ON LEAVING PALL Mall, Mrs. Bentham drove to see her father. Mr. Vicome had been for many years completely bed-ridden: he lay helpless in a large bleak house in the neighbourhood of Cavendish Square. Mrs. Bentham was the only person he ever saw. She managed the Claremont House property for him, gave him what money he required, and did what she liked with the rest. He never interfered; she did as she pleased, regarding the Sussex estates as her own, for being his only child, she would inherit them at his death. But although he could never leave Cavendish Square, he was interested in everything concerning Claremont House, even to the dismissal of a gardener. It was he who had given her the first idea of the ball-room, and he questioned her on every detail, as the work proceeded, as impatiently as if he were going to preside over the balls given there for the next fifty years.
After having questioned the servant as to Mr. Vicome’s health, Mrs. Bentham passed along the dreary stone passage to the dining-room, where he generally sat in the afternoon. On a small table next to his wheeled chair lay his wig, sunk into a packet of black clothes; the white face and head lolled feebly; a napkin covered his lap, and he was trying to eat something out of a cup.

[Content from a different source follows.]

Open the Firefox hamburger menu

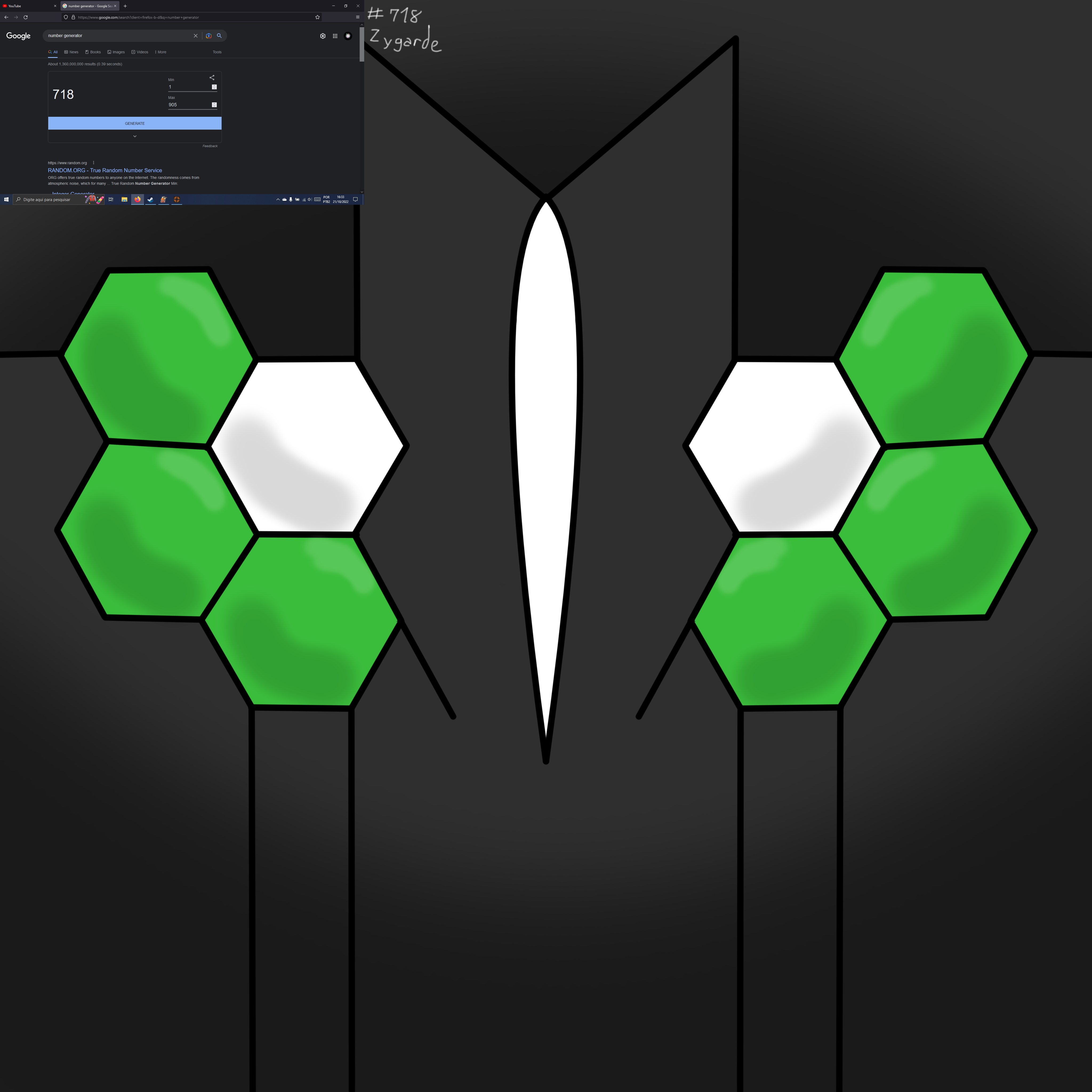coord(357,17)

On seeing his daughter, he put on his wig, and called to the servant to take away what he was eating.
Mrs. Bentham sat down by him, and they talked in short phrases of Claremont House. She told him all she could think of, how the old people whom he had himself known were getting on; how so-and-so’s g
rand-daughter had gone away to service and hadn’t written home; how so-and-so’s son intended to get married next spring.

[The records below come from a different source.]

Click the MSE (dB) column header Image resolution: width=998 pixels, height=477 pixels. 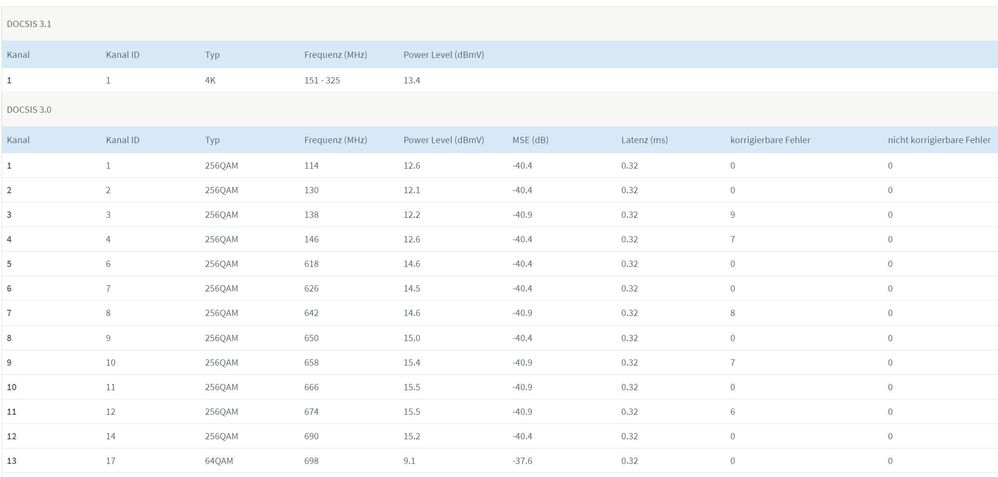click(530, 140)
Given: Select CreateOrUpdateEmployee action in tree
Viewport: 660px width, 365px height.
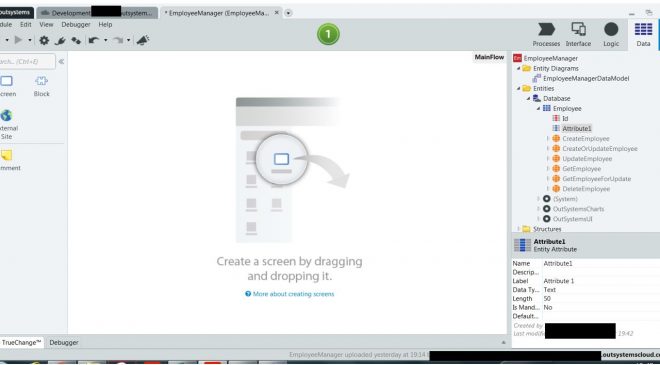Looking at the screenshot, I should tap(599, 149).
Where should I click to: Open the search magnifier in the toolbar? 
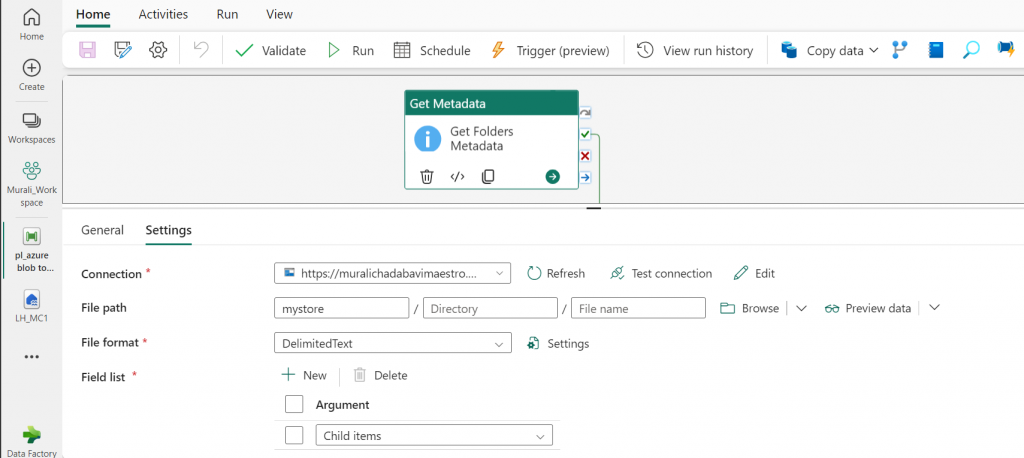point(971,50)
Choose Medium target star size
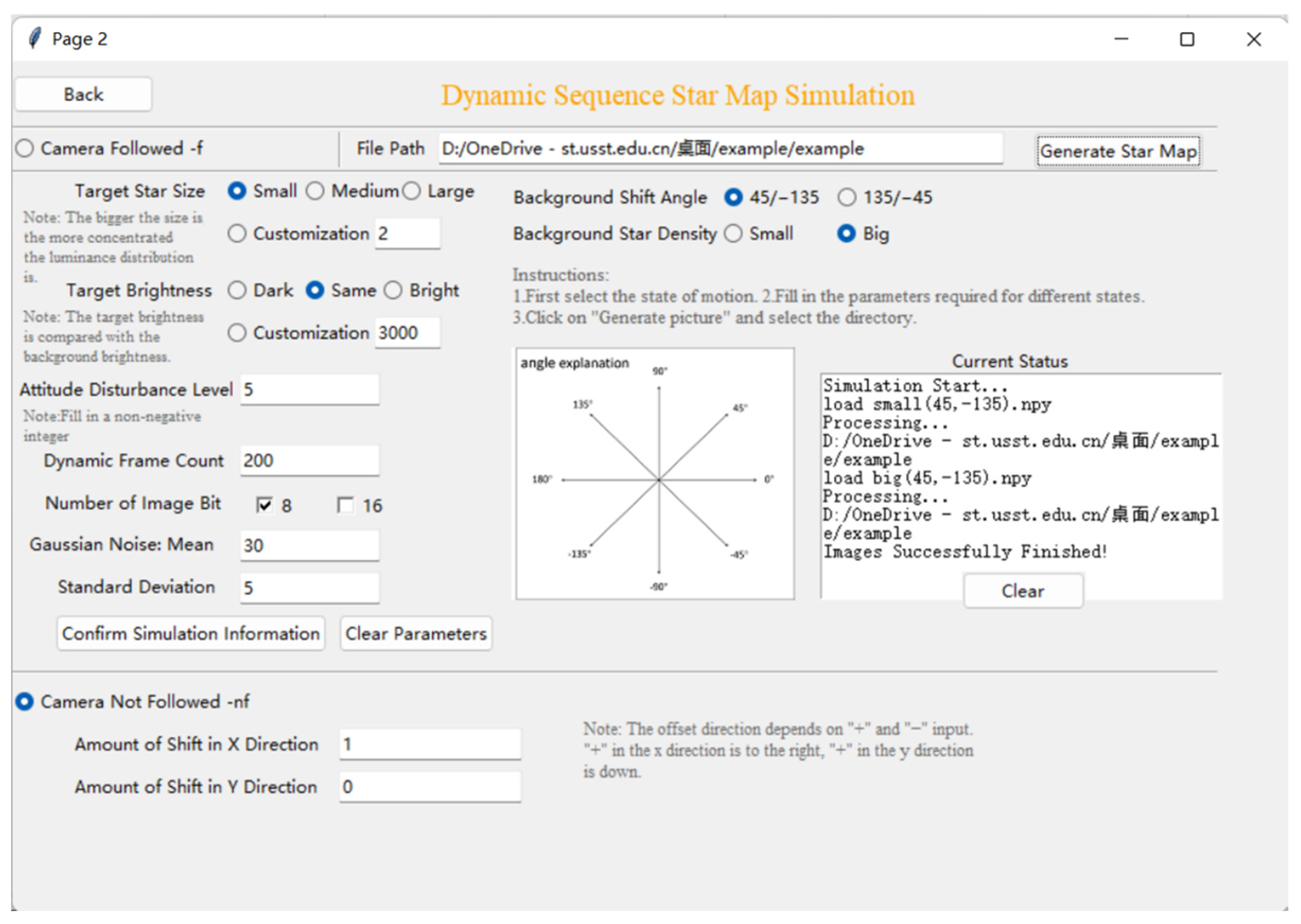1301x924 pixels. 315,191
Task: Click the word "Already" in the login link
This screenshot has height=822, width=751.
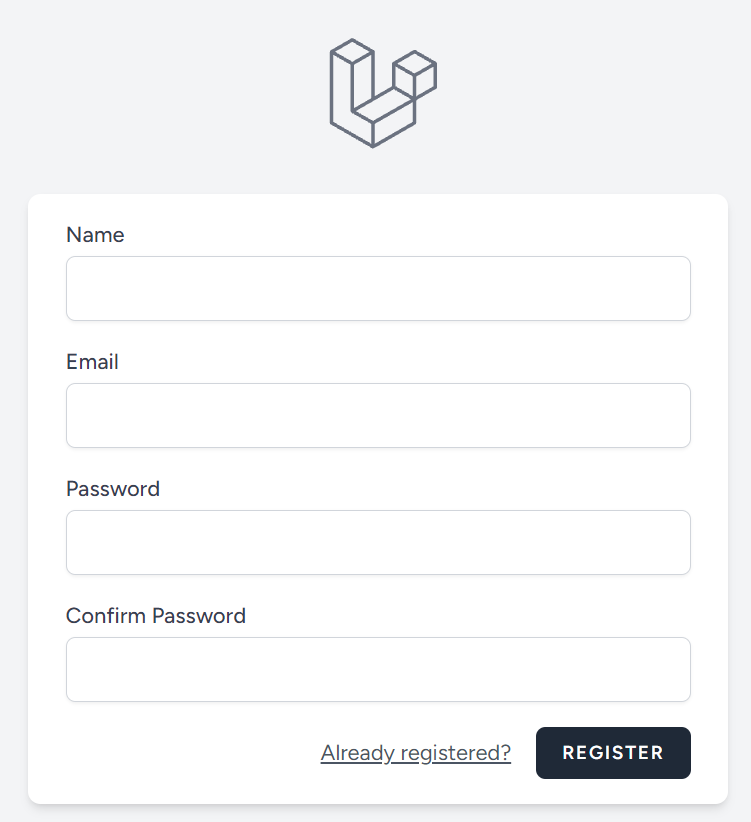Action: pyautogui.click(x=358, y=753)
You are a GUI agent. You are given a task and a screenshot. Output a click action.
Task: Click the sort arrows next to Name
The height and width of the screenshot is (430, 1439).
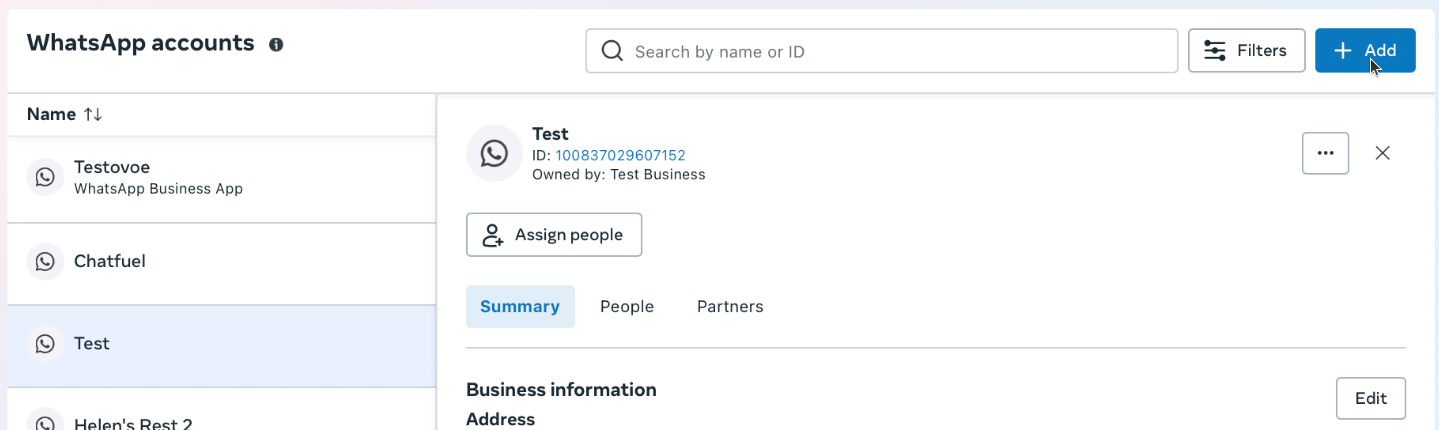point(93,115)
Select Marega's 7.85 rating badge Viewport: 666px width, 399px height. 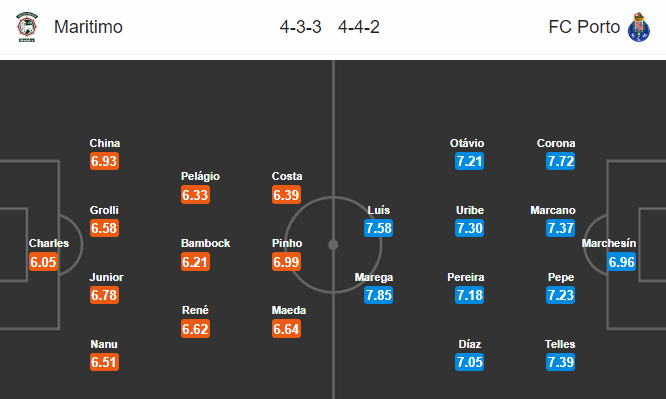tap(378, 295)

He listened delighted to all she had to say, and asked innumerable questions. Suddenly he recollected that the ballroom was not yet finished.

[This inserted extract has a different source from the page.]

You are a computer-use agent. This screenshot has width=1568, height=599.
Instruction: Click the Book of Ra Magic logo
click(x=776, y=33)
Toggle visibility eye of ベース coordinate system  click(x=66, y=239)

“I wonder, my dear Lucy,” he said, pettishly, “you don’t find some artist to do those decorations; you know I want to have that room finished.”
It seemed to Mrs. Bentham like a coincidence that he should speak to her on the subject, and forgetting that he rarely failed to do so, in a constrained way that surprised her, she explained that it was difficult to find an artist to whom the work might be entrusted. The room was quite beautiful since the walls had been painted in light blue and straw colour.
“I told you,” said the old man, joyfully, “that that was the right colour, and you would not believe me. I hope it is a light blue turning to mauve.”
Having been assured on that point, he continued:
“I tell you I want the room finished. If you have carried out my idea, it will be the prettiest room in Sussex. I shall make an effort and try and get down there when the decorations are done; but you must see about an artist to do the pictures; why, there are dozens of clever young men starving about London who would do it splendidly. Can’t that man Mr. Carver, whom you are always talking about, find you one?”
“’Tis curious,” answered Mrs. Bentham, reflectively, “you should speak of it, for not half-an-hour ago Mr. Carver introduced me to a young man who he said would do the work splendidly.”
“Then why don’t you have him down to do it?” asked the old man. “I may go off any day, and I want to see that room finished before I die; it is really very selfish of you.”